## Text under study
=== Section Start ===
San Francisco city workers will be required to be vaccinated against the coronavirus when a vaccine receives full federal approval.
The policy covering 35,000 municipal workers may be the first by any city or county in the U.S., the San Francisco Chronicle reported Wednesday.
Employees who refuse to get vaccinated and don't get an exemption could be fired, the Chronicle said.
The three COVID-19 vaccines currently available in the U.S. are being dispensed under emergency authorization by the Food and Drug Administration.
They are expected to receive full approval in several months. San Francisco city employees will then have 10 weeks to get their shots.
San Francisco, a compact city of nearly 900,000 residents, has had some of the strictest pandemic-related restrictions in the country. The city was among the first in the nation to order a lockdown last year and its vaccination rates are some of the highest in the nation. At least 80% of residents are partially vaccinated and 70% of those 12 and older are fully vaccinated, according to Mayor London Breed.
The vaccination policy for city employees covers a wide range of jobs but it does not include teachers, who are school district employees.
"It's really a decision for the health and safety of our employees and our public that we serve," said Carol Isen, San Francisco director of human resources. "It's about protecting the city as an employer from what we deem to be unacceptable risk."
Starting Monday, employees will have 30 days to report to the city their current vaccination status, including showing proof of vaccination by uploading a photo of their vaccination card or the QR code generated by the state's digital verification system, Isen said.
Under California law, employers can require their staff to get vaccinated as long as that requirement does not interfere with the employees' rights, said Leonard H. Sansanowicz, a Los Angeles employment attorney.
"You've got this inherent tension between an employee's right to privacy, and right to freedom over their bodies, and the employers need for safety in the workplace," Sansanowicz said.
The Department of Fair Employment and Housing issued guidelines in March that set forth the rationale for employers to mandate staff get vaccinated and that included requiring employers to accommodate those city workers who won't get a vaccine due to religious beliefs or medical reasons, he said.
About 55% of city employees have said they are at least partially vaccinated, according to the Department of Human Resources. About 5% of employees have said they are not vaccinated. The vaccination status of the remaining 40% is not known.
Mawuli Tugbenyoh, chief of policy for the Department of Human Resources, said that "repercussions (for refusing vaccination) go all the way up to termination. But we're focused on the education and outreach part of it now."
The city is the second-largest employer in San Francisco after the University of California, San Francisco. Earlier this month, the University of California reversed course said it will require all students, staff and faculty to be vaccinated against the coronavirus this fall.
UC has more than 280,000 students and 227,000 faculty and staff, and expects to return to mostly in-person instruction at its 10 campuses starting in August.
Dr. Grant Colfax, director of the San Francisco Department of Public Health, said protecting the workforce was especially important with the highly infectious delta variant gaining traction across the United States.
"Given that the delta variant is here and likely to increase in terms of its prevalence across the city, we need to do everything we can to protect our city workforce and the public we serve, especially as the city reopens," Colfax said.
=== Section End ===
## Task brief
Output the part of the San Francisco vaccine-mandate article between "Employees who refuse" and "get their shots.", inclusive. The records come from a source separate from the San Francisco vaccine-mandate article.

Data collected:
=== Section Start ===
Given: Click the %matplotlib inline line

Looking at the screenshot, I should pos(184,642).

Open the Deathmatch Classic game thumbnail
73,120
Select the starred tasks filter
=== Section End ===
=== Section Start ===
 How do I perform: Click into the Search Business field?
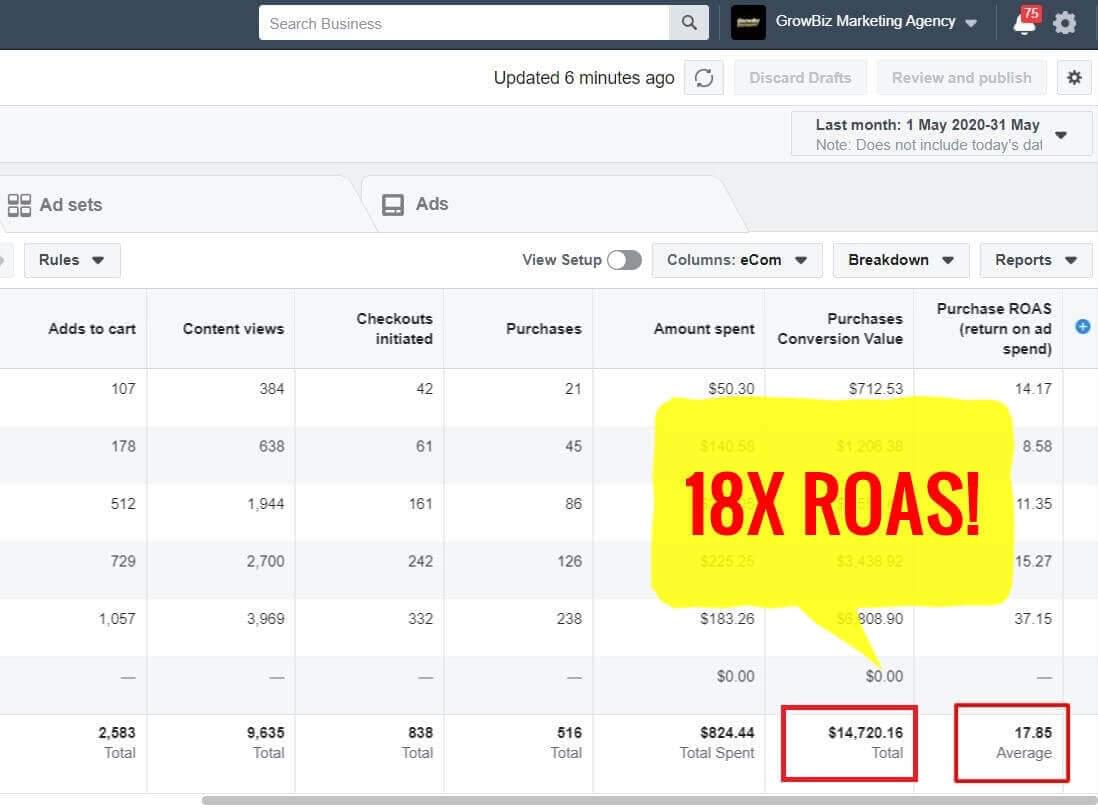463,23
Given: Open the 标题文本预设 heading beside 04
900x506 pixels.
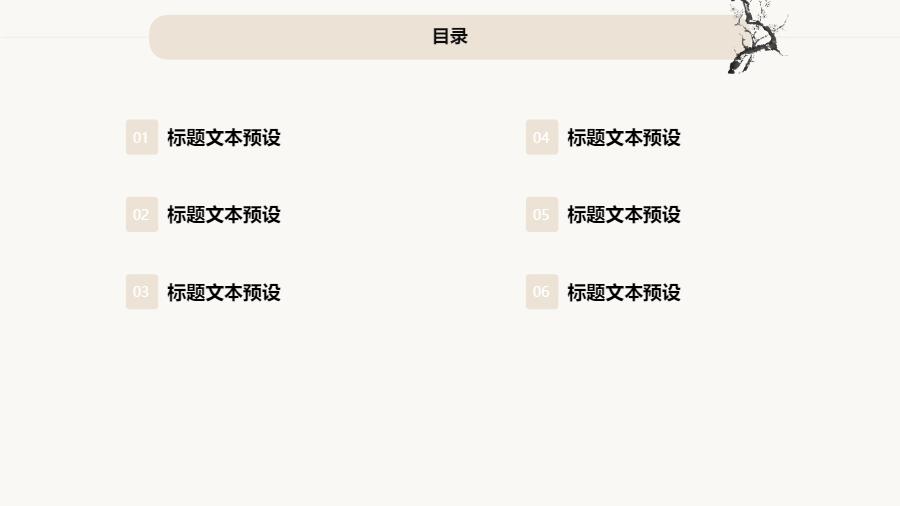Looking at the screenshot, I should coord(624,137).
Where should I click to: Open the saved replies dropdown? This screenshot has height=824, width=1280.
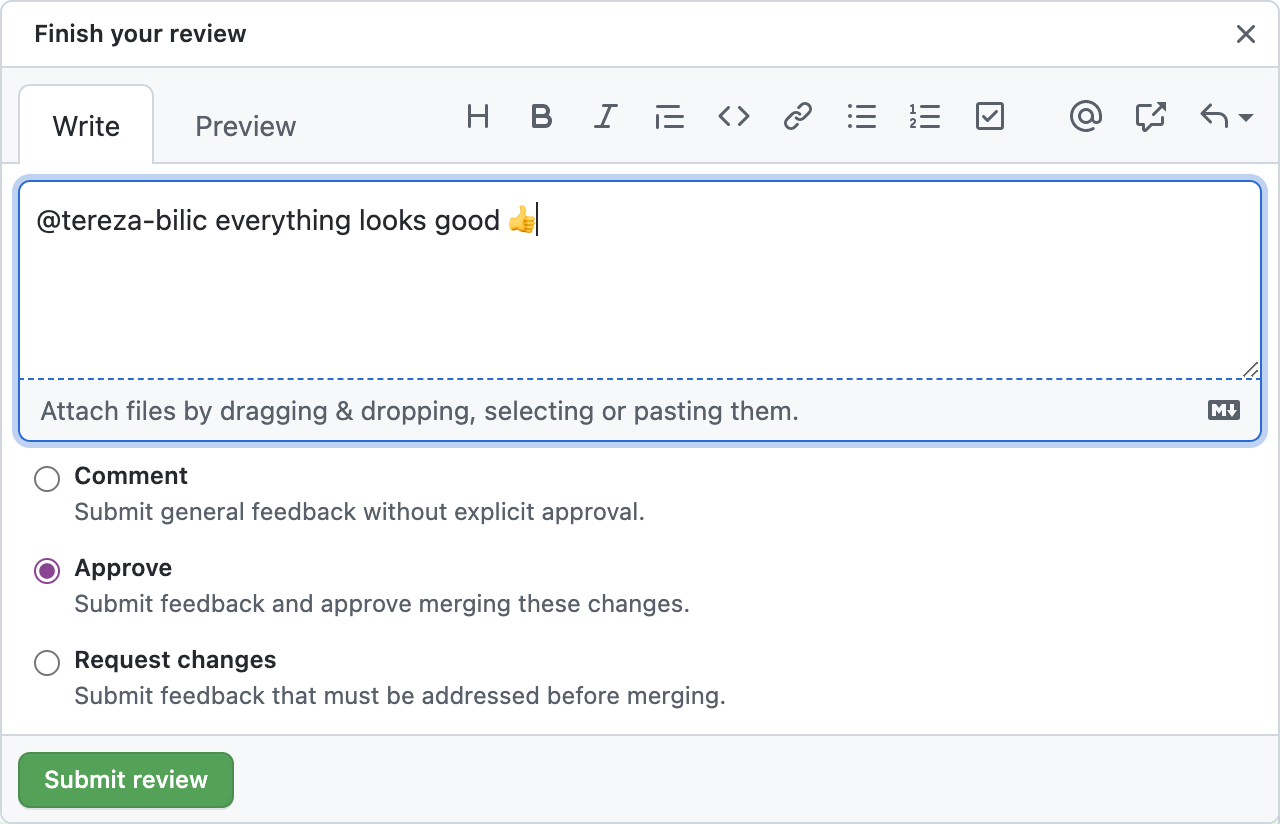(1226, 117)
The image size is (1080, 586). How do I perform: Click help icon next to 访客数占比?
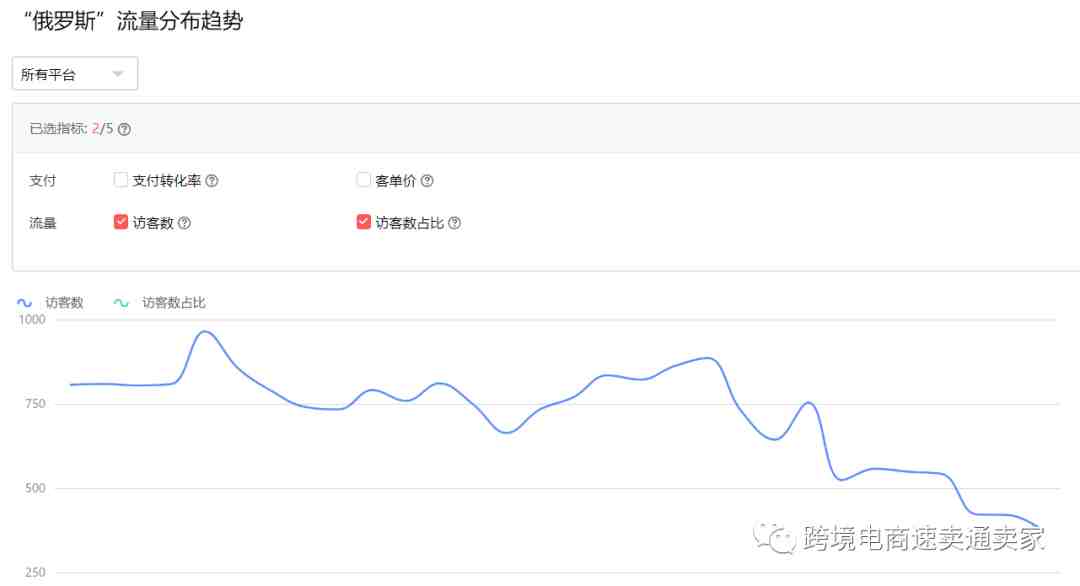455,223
=== Section End ===
## Answer box
Employees who refuse to get vaccinated and don't get an exemption could be fired, the Chronicle said.
The three COVID-19 vaccines currently available in the U.S. are being dispensed under emergency authorization by the Food and Drug Administration.
They are expected to receive full approval in several months. San Francisco city employees will then have 10 weeks to get their shots.